▶ **Task objective**
The response must contain every line below in which "next" appears.

### Records for processing

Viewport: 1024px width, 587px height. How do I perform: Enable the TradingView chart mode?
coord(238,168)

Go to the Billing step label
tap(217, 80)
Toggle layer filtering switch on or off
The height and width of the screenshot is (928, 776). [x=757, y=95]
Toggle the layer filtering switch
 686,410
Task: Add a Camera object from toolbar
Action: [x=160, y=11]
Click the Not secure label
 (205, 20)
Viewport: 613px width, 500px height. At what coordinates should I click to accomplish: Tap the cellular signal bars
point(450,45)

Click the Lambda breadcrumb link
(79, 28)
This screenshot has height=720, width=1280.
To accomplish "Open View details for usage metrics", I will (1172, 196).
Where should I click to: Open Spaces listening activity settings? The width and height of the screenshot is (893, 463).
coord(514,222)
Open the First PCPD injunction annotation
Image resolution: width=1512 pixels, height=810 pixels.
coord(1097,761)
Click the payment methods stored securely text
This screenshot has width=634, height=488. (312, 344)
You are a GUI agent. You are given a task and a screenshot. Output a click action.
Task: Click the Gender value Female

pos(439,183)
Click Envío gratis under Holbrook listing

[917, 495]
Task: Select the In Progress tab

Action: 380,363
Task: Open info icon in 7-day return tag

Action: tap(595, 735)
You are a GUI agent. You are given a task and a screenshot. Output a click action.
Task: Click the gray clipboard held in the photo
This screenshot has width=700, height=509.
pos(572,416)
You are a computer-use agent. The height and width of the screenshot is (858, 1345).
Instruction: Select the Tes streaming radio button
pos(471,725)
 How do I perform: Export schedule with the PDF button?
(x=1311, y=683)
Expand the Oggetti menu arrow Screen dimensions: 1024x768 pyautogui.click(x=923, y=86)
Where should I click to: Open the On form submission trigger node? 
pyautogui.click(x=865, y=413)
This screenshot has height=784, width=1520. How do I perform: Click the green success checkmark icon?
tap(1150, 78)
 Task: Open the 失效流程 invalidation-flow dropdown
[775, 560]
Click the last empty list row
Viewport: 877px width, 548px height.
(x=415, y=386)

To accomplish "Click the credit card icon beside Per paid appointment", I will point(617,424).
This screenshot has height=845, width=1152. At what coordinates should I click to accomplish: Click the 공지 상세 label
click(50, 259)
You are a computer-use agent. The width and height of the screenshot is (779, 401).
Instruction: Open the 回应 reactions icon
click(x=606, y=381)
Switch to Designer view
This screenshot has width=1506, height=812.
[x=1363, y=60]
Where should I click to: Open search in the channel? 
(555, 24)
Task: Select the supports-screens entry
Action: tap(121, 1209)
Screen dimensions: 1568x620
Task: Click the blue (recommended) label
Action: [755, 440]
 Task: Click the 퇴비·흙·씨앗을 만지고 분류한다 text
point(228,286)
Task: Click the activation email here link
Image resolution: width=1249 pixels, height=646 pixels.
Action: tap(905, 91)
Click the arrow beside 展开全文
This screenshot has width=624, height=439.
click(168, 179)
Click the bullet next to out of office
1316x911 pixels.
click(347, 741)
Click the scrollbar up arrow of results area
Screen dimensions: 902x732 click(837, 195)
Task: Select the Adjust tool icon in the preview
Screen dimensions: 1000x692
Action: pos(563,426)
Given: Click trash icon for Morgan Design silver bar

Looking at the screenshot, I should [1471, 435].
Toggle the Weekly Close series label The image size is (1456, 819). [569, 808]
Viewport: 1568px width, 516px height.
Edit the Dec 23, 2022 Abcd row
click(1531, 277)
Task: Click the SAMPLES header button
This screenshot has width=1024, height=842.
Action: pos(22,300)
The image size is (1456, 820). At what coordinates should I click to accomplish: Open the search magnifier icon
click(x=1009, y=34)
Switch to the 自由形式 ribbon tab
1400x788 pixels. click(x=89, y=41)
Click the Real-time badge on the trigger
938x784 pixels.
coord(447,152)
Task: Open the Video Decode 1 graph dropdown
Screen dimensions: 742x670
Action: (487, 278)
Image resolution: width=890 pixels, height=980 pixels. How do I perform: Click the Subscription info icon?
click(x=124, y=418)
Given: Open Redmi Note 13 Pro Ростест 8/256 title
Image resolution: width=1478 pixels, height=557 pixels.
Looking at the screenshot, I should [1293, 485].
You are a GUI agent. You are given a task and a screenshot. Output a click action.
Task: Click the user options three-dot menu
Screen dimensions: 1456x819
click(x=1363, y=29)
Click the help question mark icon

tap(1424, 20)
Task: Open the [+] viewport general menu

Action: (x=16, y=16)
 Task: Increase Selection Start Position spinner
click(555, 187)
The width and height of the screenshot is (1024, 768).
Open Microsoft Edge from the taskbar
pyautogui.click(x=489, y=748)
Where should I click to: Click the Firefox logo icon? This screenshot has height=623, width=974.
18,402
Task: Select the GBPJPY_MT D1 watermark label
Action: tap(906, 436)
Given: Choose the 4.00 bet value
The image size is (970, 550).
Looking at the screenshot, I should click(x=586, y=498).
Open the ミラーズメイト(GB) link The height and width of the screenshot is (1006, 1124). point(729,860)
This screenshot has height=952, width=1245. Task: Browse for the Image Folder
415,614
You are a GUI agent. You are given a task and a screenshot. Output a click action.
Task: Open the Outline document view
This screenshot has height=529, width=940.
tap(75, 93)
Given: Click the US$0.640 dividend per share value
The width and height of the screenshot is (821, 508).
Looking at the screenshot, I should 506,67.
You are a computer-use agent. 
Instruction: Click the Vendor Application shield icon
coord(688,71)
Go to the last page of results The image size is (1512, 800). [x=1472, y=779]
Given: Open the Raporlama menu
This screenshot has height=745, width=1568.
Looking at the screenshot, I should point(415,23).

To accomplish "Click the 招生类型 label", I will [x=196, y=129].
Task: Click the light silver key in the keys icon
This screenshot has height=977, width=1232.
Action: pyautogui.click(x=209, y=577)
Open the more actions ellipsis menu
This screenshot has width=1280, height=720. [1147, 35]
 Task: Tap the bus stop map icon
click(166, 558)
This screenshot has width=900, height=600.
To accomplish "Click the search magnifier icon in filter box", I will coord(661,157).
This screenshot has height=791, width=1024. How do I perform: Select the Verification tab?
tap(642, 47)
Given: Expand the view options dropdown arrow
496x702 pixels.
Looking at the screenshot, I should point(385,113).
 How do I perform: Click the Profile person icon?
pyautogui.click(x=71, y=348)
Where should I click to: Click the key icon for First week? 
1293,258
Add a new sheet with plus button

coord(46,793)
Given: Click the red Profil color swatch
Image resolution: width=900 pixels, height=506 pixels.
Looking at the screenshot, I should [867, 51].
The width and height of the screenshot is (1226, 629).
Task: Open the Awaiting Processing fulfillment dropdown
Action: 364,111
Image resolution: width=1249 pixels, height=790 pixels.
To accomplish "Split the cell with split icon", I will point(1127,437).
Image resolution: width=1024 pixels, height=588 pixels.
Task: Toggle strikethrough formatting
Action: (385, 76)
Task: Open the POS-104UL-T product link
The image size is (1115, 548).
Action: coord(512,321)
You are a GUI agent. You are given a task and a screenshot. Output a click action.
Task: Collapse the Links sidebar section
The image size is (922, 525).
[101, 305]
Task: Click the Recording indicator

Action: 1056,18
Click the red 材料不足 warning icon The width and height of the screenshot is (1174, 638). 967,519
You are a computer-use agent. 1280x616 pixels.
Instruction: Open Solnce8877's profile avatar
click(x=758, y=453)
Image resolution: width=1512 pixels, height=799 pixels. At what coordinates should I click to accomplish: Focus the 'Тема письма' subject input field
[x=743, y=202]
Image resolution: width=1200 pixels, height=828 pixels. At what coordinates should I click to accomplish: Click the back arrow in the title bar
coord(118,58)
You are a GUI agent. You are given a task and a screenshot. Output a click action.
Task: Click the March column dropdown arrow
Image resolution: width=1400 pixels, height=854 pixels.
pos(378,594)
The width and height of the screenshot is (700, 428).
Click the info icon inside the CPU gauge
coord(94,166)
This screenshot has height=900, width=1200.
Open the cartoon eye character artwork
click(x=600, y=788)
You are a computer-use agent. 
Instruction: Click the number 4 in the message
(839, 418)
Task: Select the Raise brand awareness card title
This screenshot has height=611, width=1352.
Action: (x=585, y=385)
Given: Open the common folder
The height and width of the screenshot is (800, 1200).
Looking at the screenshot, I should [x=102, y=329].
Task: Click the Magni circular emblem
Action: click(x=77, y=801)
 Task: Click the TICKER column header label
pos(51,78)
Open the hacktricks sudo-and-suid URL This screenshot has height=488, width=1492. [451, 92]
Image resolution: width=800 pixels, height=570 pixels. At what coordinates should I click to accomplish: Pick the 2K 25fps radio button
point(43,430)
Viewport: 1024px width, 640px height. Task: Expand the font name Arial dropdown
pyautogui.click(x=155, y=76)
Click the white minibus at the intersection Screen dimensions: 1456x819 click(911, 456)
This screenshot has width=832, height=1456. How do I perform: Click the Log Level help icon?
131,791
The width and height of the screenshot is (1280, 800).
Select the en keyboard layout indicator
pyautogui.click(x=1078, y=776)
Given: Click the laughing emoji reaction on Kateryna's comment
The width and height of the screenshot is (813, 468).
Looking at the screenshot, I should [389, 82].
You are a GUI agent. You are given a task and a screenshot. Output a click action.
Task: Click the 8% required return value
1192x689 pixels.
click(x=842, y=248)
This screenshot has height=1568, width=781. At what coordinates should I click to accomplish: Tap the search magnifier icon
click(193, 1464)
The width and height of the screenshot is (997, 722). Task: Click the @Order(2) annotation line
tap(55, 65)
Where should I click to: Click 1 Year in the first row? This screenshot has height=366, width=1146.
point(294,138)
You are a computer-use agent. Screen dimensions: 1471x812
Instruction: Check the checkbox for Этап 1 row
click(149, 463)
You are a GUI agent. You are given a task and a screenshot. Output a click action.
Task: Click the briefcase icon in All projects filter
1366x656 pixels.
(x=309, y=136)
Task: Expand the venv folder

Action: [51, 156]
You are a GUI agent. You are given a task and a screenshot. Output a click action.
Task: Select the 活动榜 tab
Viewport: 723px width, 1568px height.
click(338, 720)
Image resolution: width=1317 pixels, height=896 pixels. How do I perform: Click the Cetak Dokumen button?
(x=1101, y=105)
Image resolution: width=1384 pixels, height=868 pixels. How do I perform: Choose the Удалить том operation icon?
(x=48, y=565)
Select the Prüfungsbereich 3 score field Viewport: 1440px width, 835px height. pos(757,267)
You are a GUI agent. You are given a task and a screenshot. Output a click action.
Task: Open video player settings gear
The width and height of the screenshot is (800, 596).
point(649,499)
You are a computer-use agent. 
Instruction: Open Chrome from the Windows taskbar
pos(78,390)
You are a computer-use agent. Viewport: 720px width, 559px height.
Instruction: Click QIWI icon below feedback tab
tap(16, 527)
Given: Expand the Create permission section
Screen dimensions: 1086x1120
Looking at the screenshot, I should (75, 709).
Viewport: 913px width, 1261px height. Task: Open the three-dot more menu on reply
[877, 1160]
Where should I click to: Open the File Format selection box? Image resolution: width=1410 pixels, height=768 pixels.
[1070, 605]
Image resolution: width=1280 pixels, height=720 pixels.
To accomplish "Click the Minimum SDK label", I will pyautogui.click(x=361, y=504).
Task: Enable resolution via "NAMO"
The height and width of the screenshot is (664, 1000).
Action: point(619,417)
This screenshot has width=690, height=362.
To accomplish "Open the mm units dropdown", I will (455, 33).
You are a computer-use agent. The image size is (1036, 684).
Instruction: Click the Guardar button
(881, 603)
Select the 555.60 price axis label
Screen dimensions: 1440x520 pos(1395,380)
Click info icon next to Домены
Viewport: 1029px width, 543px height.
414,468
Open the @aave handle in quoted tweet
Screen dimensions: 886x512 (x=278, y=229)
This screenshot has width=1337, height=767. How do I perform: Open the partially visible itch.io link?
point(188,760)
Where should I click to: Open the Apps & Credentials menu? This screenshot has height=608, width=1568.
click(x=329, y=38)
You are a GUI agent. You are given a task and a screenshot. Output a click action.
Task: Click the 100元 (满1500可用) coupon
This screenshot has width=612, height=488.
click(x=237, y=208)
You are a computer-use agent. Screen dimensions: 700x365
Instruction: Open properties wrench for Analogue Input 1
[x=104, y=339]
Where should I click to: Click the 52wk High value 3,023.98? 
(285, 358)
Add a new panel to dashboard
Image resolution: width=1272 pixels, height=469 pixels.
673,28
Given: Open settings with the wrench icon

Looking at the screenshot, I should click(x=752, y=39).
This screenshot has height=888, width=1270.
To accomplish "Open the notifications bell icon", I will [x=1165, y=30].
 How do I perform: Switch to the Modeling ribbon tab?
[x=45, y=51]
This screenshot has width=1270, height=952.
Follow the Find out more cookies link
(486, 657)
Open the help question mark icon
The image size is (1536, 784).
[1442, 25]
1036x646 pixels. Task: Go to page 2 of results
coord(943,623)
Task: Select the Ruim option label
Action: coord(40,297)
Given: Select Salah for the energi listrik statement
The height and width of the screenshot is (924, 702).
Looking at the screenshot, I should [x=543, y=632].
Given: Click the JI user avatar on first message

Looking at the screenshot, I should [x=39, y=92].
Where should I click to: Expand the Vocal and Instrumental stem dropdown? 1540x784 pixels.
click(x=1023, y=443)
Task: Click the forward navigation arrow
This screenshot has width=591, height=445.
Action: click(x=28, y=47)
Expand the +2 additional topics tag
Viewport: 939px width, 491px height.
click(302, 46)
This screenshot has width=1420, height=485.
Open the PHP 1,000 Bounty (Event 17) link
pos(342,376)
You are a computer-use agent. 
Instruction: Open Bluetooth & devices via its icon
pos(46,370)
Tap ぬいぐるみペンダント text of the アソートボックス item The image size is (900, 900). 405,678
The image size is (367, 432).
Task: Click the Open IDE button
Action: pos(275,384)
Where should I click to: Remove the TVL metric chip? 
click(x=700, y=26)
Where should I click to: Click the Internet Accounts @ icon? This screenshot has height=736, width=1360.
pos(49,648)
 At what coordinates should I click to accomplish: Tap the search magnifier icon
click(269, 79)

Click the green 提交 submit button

######

▶ **Expected answer**
Click the bullet next to out of office
Click info icon next to Домены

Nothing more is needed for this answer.